Пётр вынул из-за пояска и согнул в руках плётку так, что косточки на кулаке побелели.
-- Запугать удумал? Уже пужатая.
-- Учить тебя, Маня, я в церкви не стану. Но за сараем снова отделаю так, что чертей своих забудешь, а святых и праведных припомнишь по именам и праздникам.
-- По какому праву?
-- По праву мужа.
-- Ты мне не муж!
-- Сейчас окручу и нас с тобой вокруг аналоя, хоть и грех то велий, но на войне без греха и шагу не ступишь.
-- Я тебя в свою хату и на порог не пущу.
-- А мы с тобой, Маня, будем жить в поповке при церкви, как и положено попу с попадьёй. С твоим новорождённым теперь у нас четверо детей, а потому будет десять, если Бог даст.

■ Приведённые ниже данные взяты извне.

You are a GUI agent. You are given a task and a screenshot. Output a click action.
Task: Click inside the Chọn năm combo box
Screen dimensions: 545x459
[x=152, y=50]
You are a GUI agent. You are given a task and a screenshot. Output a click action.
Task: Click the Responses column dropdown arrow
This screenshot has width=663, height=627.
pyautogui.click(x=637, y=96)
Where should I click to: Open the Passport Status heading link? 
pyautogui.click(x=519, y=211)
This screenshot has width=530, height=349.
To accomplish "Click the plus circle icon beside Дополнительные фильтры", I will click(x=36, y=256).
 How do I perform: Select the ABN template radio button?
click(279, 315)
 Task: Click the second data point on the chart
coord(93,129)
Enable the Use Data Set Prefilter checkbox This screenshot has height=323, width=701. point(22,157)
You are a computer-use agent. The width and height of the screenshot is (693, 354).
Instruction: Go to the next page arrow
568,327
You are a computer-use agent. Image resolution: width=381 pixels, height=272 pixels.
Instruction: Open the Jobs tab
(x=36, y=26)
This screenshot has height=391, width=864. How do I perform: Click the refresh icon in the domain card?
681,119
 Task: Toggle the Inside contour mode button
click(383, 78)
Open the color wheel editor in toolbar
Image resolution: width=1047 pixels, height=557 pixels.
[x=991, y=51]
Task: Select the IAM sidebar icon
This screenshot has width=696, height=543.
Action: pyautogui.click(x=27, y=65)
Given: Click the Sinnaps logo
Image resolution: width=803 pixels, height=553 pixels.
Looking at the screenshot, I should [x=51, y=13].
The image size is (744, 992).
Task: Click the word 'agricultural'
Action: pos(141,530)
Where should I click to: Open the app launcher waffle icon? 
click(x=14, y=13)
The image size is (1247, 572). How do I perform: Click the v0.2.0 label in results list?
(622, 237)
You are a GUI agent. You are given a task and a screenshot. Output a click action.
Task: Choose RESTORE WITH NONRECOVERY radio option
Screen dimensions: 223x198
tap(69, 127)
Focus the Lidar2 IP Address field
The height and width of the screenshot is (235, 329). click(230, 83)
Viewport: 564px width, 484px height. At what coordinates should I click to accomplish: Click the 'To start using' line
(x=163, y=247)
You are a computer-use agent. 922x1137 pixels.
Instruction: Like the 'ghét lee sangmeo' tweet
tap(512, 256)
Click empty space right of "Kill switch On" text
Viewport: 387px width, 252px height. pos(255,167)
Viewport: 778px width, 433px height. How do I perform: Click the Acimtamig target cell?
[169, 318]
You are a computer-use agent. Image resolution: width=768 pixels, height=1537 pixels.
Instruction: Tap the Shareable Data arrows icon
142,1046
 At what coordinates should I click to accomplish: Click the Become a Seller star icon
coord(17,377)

-- Хто это мы? Я с тобою парой не стану! Глянь на себя и глянь на меня, сопля москальская. Ты шпендрик недорослый, а я файна красуня, слична кобета.
-- Горько прошибла ты, Маня. Я не москаль, а донской казак по отцу и матери. И очень благодарен Лейбе Давидовичу, что он моих предков-казаков свёл на нуль, а то бы ещё появилась и кровавая Казакия атамана Петра Николаевича Краснова, превосходного писателя, но гада из гадов в душе. И вместо "трёх братских республик", Белоруссии, Украины и Росфедерации, появилась четвёртая сеструшка-потаскушка Казакия, которая бы сразу легла под дядю Фрица.
-- Так тож нимци булы, чоловикы в файной хворме, а ты зрадник свойго народу, москалям запродался.
-- А что мы с ними сделали, помнишь, с фашистами?
-- Кровью залили и трупами закидали, от шо!
-- Тупая ты, Манька, как голое колено.
-- Не тебе мои коленки лапать!
-- Любила капитана Кабанюка?
-- Тож чоловик був справный, голова, руки, ноги и всё, шо причиндалилося, у норме. Но и шо с того, шо хотив ризати москалив? Их и так потрибно знищить пид корень.
-- Папа, -- дёрнула его за штанину старшая из сироток, отданных Маньке на воспитание. Она держала на руках младенца. -- Пусть мамка злая и нас бьёт, зато я тебя любить буду и защищать. Она и немовлёнка своего не любит, а я люблю его и нянчу.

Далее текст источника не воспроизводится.